Sinterklaas vieren we met een grote groep Belgen en Nederlanders. Iedereen heeft een kadootje van max. 3 euro gekocht of uit de scheepsvoorraad opgedist en we hebben veel lol met het doorschuiven, ruilen en stelen ervan. In de nabije Ierse Pub kijken we naar de verrichtingen van de Belgische en Nederlandse voetbalteams Daarover schrijven we niet naar huis. Samen met Menno en Petra en de bemanning van de Artemis gaan we in de baai van San Pedro snorkelen tussen grote zeeschildpadden, een beetje spannend en mooi.
Van vrienden en uit de reisboekjes weten we dat het eiland Santo Antao het mooiste eiland is. Er is daar echter geen geschikte (anker-) plek voor onze eigen boot dus boeken we een veerboot en een paar overnachtingsplekken voor een vierdaagse wandeltocht.
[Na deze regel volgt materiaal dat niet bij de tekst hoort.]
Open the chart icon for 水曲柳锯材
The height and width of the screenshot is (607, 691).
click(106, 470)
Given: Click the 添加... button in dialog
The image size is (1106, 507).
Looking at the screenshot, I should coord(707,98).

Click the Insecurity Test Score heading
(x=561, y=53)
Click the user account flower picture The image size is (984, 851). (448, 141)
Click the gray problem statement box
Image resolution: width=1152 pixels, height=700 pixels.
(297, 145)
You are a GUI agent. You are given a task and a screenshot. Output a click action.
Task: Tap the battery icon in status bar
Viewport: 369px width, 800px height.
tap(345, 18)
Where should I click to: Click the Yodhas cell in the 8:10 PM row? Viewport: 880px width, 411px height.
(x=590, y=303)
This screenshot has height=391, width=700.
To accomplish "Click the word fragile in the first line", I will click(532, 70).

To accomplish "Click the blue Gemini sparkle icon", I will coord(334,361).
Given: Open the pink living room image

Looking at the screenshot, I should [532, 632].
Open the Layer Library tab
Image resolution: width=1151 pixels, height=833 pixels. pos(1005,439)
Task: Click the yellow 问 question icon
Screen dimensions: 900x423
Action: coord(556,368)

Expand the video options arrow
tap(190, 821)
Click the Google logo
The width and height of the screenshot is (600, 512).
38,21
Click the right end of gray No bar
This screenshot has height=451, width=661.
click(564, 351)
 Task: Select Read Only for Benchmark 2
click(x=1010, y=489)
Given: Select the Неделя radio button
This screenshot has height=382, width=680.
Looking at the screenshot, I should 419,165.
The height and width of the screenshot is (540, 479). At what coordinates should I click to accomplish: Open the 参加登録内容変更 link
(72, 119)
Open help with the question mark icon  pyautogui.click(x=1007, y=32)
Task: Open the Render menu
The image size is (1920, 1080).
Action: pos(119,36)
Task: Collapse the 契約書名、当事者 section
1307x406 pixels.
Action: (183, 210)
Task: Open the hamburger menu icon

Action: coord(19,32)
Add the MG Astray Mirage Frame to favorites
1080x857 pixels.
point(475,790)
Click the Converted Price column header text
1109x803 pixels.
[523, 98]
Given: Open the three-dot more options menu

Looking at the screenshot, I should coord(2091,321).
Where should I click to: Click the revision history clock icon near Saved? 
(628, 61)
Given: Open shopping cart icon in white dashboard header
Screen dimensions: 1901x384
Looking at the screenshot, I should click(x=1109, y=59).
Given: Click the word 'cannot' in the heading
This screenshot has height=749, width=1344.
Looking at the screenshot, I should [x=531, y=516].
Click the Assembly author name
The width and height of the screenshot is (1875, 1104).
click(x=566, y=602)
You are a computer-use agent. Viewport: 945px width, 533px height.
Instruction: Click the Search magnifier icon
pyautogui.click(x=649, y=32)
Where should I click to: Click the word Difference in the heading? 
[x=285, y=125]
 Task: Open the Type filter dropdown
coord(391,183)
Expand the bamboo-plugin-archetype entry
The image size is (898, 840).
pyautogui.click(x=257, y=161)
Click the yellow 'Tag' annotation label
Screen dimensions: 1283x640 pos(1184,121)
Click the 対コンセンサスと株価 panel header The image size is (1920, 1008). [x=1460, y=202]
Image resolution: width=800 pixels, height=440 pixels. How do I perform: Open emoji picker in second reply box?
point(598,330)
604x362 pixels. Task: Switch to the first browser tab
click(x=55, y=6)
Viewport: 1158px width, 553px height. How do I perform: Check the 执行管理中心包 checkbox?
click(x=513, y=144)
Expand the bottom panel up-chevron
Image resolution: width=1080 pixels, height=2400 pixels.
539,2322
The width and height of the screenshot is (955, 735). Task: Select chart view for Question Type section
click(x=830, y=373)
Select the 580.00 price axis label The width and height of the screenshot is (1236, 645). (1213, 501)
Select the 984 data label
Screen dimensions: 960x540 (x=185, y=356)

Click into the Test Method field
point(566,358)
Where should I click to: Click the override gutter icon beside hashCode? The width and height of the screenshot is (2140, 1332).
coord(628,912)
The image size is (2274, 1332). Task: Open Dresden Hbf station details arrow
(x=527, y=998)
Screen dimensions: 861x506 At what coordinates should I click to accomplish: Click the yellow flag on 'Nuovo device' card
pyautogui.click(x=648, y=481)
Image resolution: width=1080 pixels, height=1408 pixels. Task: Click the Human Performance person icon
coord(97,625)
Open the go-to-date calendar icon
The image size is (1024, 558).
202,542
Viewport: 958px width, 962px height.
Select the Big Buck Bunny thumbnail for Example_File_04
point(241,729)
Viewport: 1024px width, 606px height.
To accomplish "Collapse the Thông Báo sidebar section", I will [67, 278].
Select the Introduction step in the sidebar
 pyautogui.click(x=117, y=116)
St. Antao is groen, vruchtbaar en vochtig. De bergen zijn hoog en zeer steil; tot 1585 m. De scherpe dalen zijn diep en vrijwel alle hellingen worden gebruikt voor verbouwen van tropisch fruit, suikerriet en allerlei groenten. Dit is de vitamine C-voorraad voor de drogere Kaapverdische eilanden. We doen een paar pittige wandelingen, waarbij onze matig getrainde beenspieren goed pijn doen. Tijdens één van deze tochten ontmoeten we twee vrouwen, beiden met manden met groenten op het hoofd. Na een kort gesprekje begrijpen we dat ze een voettocht van twee uur ondernemen naar en dorpje waar ze hun waar gaan verkopen. En dan weer twee uur terug! Op slippers. We hebben diep respect.
Op 7 december komt onze vriend Hans (Warmenhoven) per vliegtuig uit Nederland. Hij gaat ons vergezellen naar Suriname. Helaas is zijn ruimbagage tijdens de overstap in Lissabon blijven staan. Tot overmaat van tegenslag blijkt het Portugese grondpersoneel 2 dagen te staken. Er zitten kadootjes van de kinderen, pepernoten en een reserve stuurautomaat in. Dat kunnen we niet missen en besluiten twee dagen te wachten. De opluchting is groot als Hans de tas op 10 december van het vliegveld kan ophalen!
Het uitpakken van de tas is prettig emotioneel: wat een lieve berichten en gedichten van de kinderen. En natuurlijk verse foto’s van kleinzoon Boris! Dat was het wachten waard en nu zijn we echt klaar voor vertrek! We gaan de oceaan op; 1880 mijl naar Suriname!